→ **ACTION ITEM**: Retype all data exactly as given. Pictures should not be retyped.

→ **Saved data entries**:
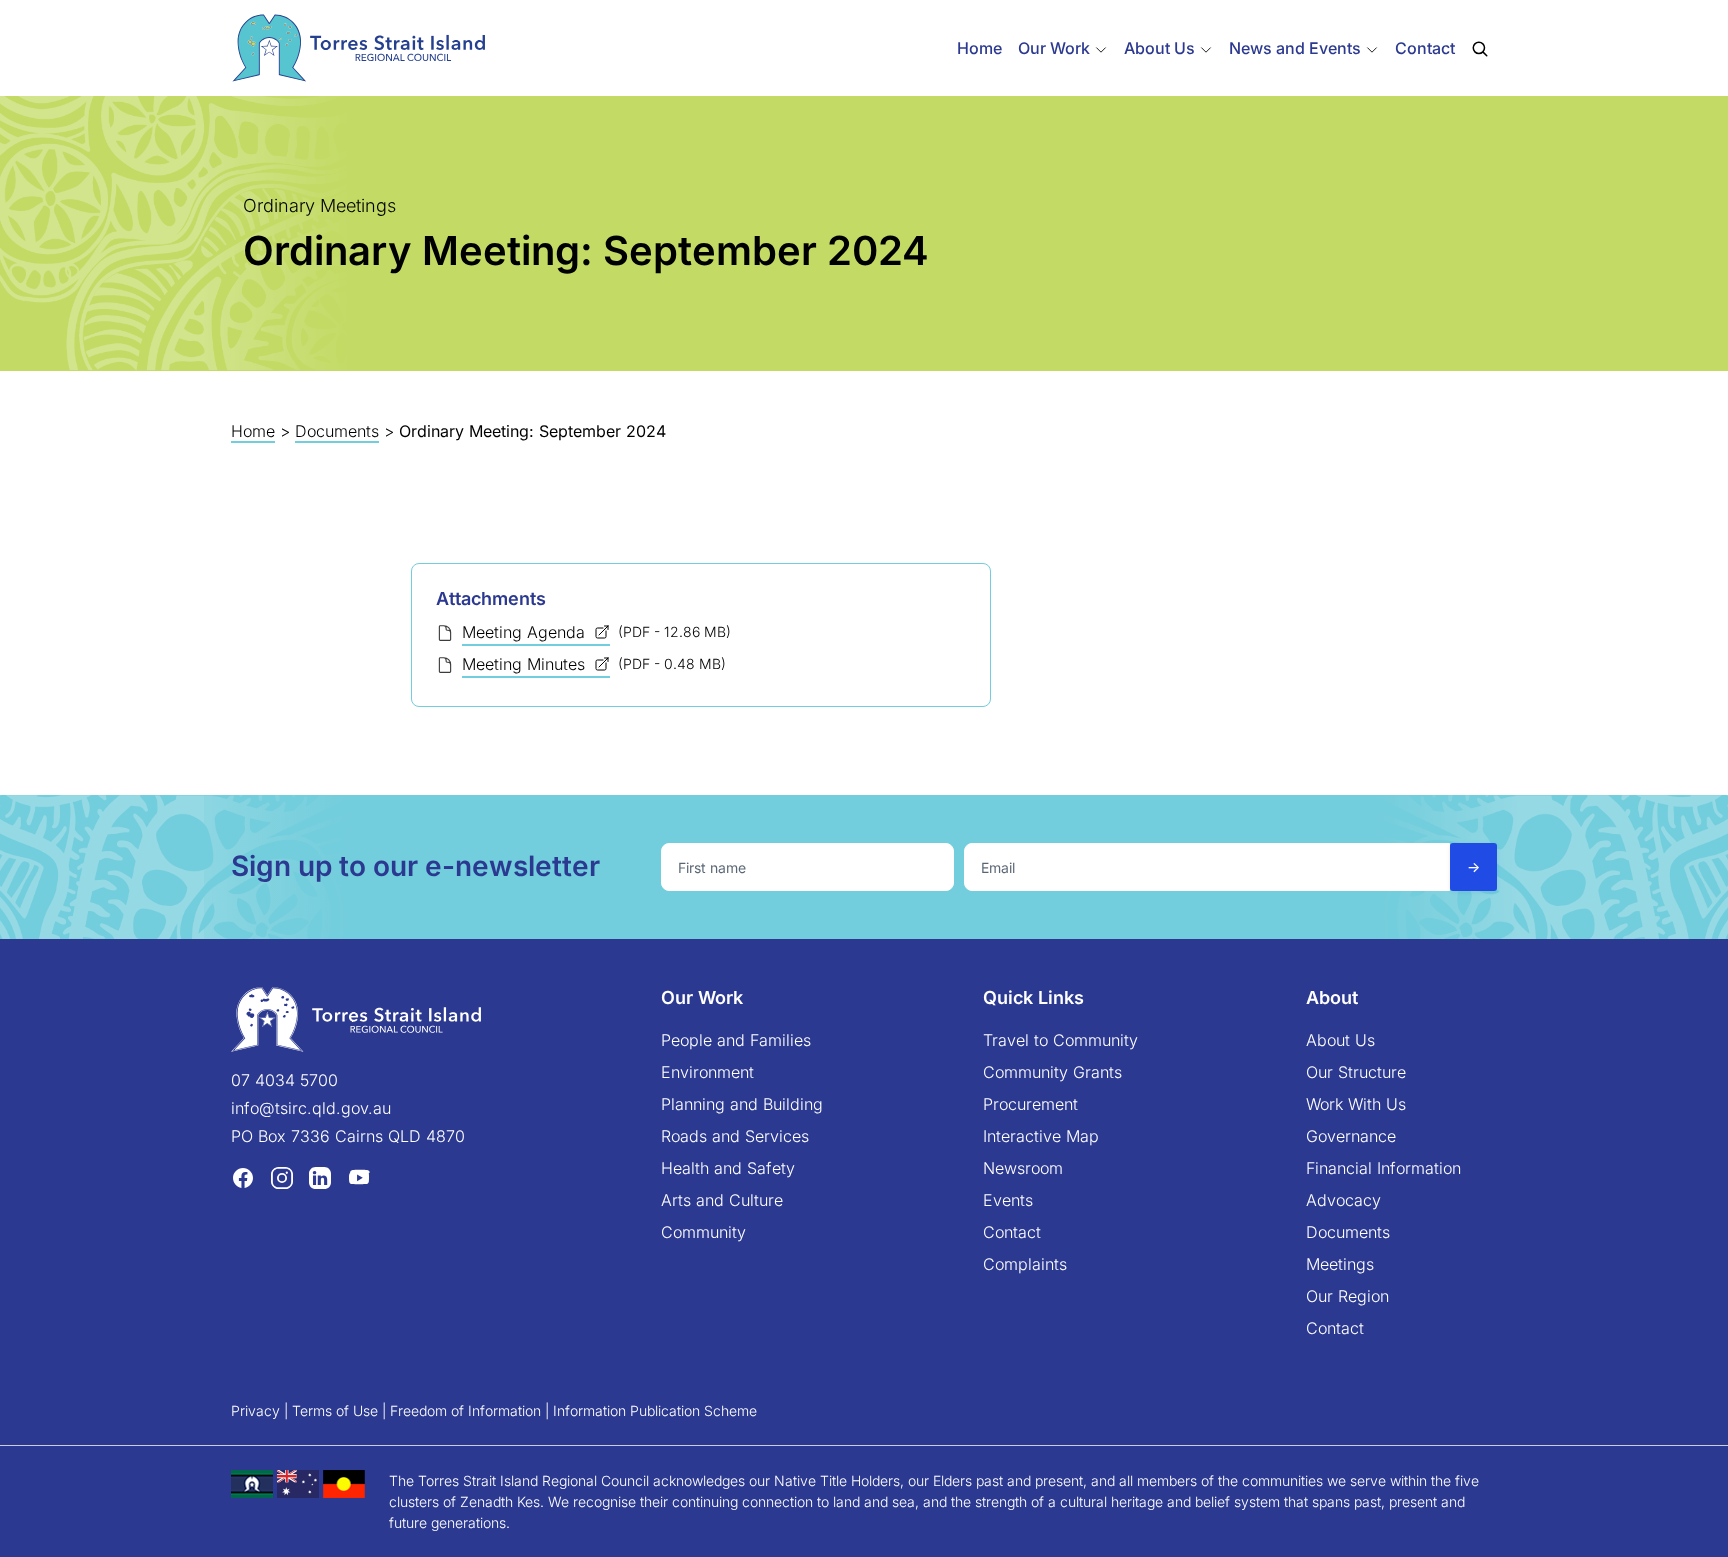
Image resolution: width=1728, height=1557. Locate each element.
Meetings (1340, 1264)
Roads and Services (735, 1136)
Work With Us (1356, 1104)
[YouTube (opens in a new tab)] (359, 1177)
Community (703, 1232)
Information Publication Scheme (655, 1410)
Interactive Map (1041, 1136)
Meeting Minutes (526, 664)
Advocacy (1343, 1200)
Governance (1351, 1136)
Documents (337, 431)
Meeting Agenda (526, 632)
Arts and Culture (722, 1200)
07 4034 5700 (284, 1080)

→ **RESULT OF THE EXERCISE**:
Image resolution: width=1728, height=1557. Locate each element.
Meetings (1340, 1264)
Roads and Services (735, 1136)
Work With Us (1356, 1104)
[YouTube (opens in a new tab)] (359, 1177)
Community (703, 1232)
Information Publication Scheme (655, 1410)
Interactive Map (1041, 1136)
Meeting Minutes (526, 664)
Advocacy (1343, 1200)
Governance (1351, 1136)
Documents (337, 431)
Meeting Agenda (526, 632)
Arts and Culture (722, 1200)
07 4034 5700 (284, 1080)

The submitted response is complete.